Vitello's Vols have SEC's attention

Tennessee baseball coach Tony Vitello is shown before a game in Knoxville, Tenn., in this Tuesday, April 9, 2019, file photo. (Calvin Mattheis/Knoxville News Sentinel via AP, File)

Fresh off its first three-game sweep of LSU since 2008, Tennessee is out to its best start in Southeastern Conference play in 20 years.

The Volunteers (21-4, 5-1 SEC) were ranked No. 6 in the USA Today Baseball Coaches Poll on Monday and are a consensus top-10 team.

The team had two SEC sweeps over the first three seasons under coach Tony Vitello, against Alabama in 2018 and Kentucky in 2019. The feeling with those wasn't the same as it was this weekend after taking three games at home against one of the biggest brands in college baseball.

“Momentum is a real thing in sports,” Vitello said, "and wins like (these) can give our guys momentum literally throughout the entire year because it's a top program, there's top talent.

“It does mean a little bit more and it does give you confidence. You'd like to think one cup equals one cup, but that's not the case in sports, which is one of the reasons it's real fun.”

The second and third wins over LSU were extra-inning walk-offs. Drew Gilbert's homer in the bottom of the 11th gave the Vols a 9-8 win. Tennessee won the finale 3-2 on Luc Lipcius' RBI single in the bottom of the eighth, ending a game originally scheduled for seven innings for travel reasons.

Evan Russell tied a school record with three homers in the second game.

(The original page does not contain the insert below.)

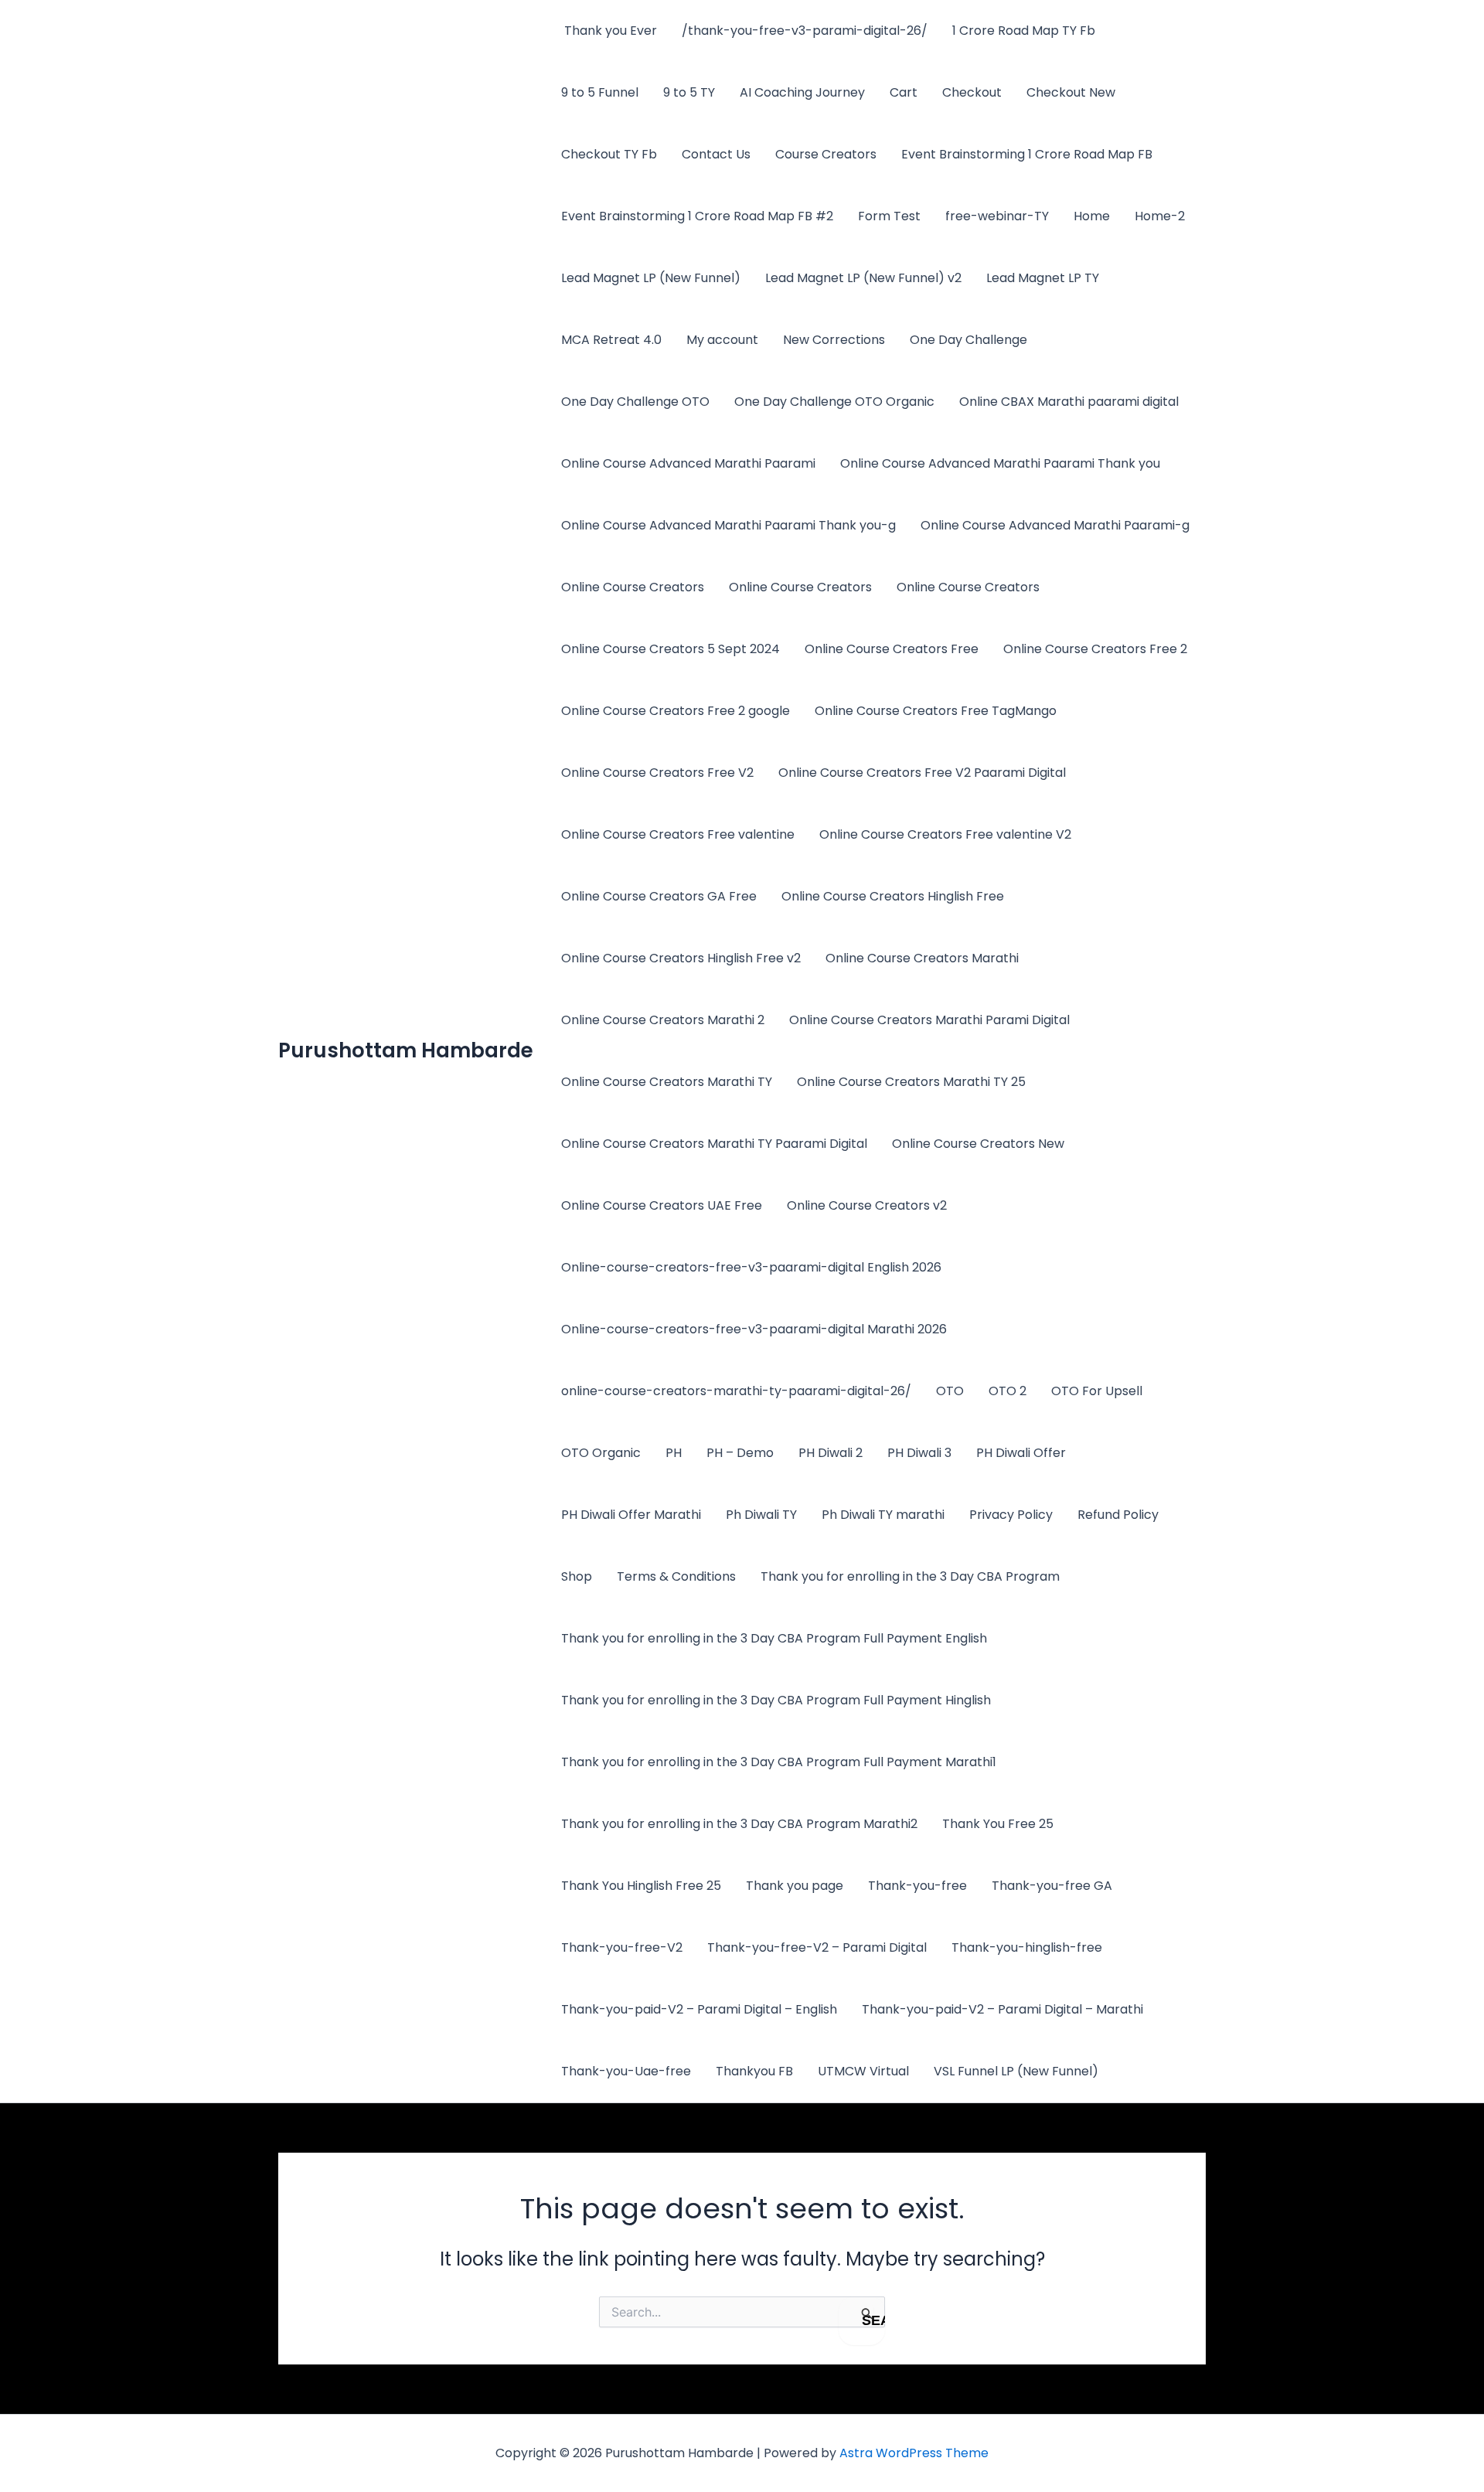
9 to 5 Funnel (599, 92)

He had gone into the game batting .154 with one home run and 20 strikeouts in 52 at-bats.

“It would have been really tough to swallow to lose a game where a Tennessee Vol had an effort like that,” Vitello said. “We salvaged an epic day by Evan Russell when we won that game.”

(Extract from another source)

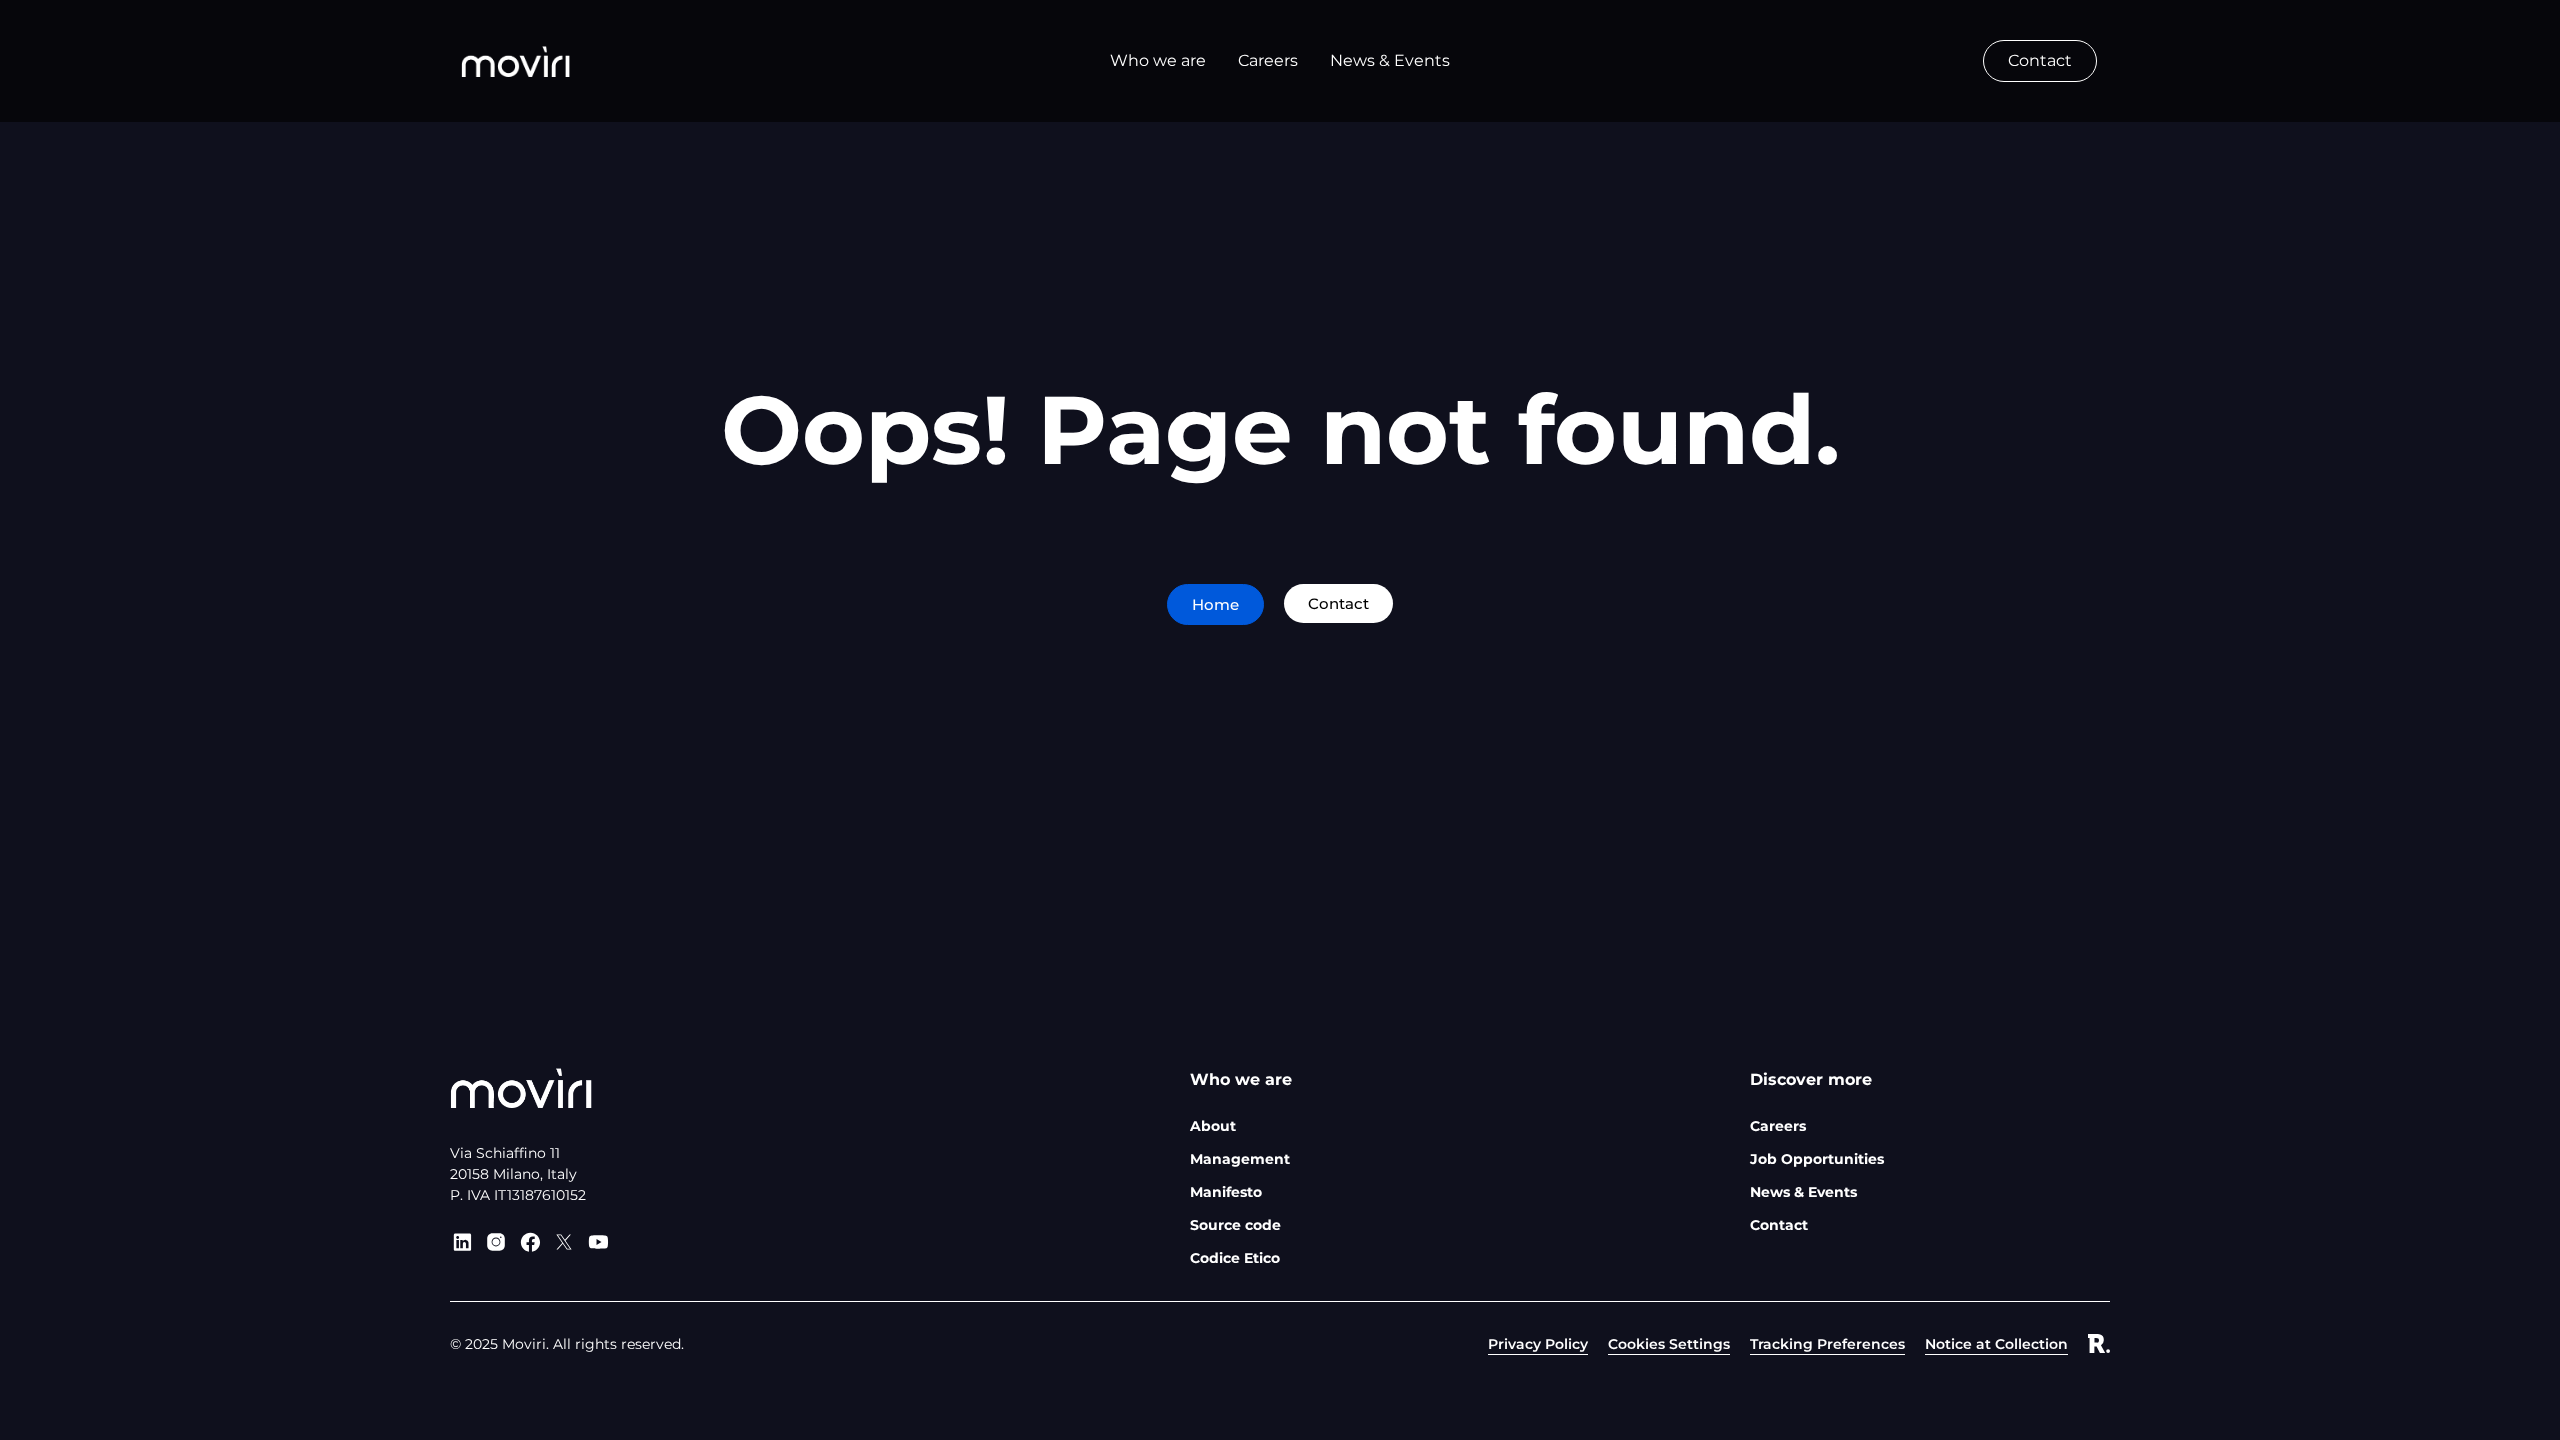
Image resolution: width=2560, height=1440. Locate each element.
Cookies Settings (1669, 1344)
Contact (1779, 1225)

Russell is among five seniors who have been in the program since Vitello, a former Arkansas assistant, took over in 2018.

The Vols went 13 years without an NCAA Tournament appearance until they broke through in 2019 and made a regional final. They haven't had a winning record in SEC play since 2005.

The Vols opened 13-0 and were ranked as high as No. 11 in the pandemic-shortened 2020 season, and this year they've already posted their most sweeps (four) since 2004.

“I feel like we're in the talks to be one of the top programs in the nation," Russell said, “and it’s really nice going into the locker room and seeing guys that aren't surprised.”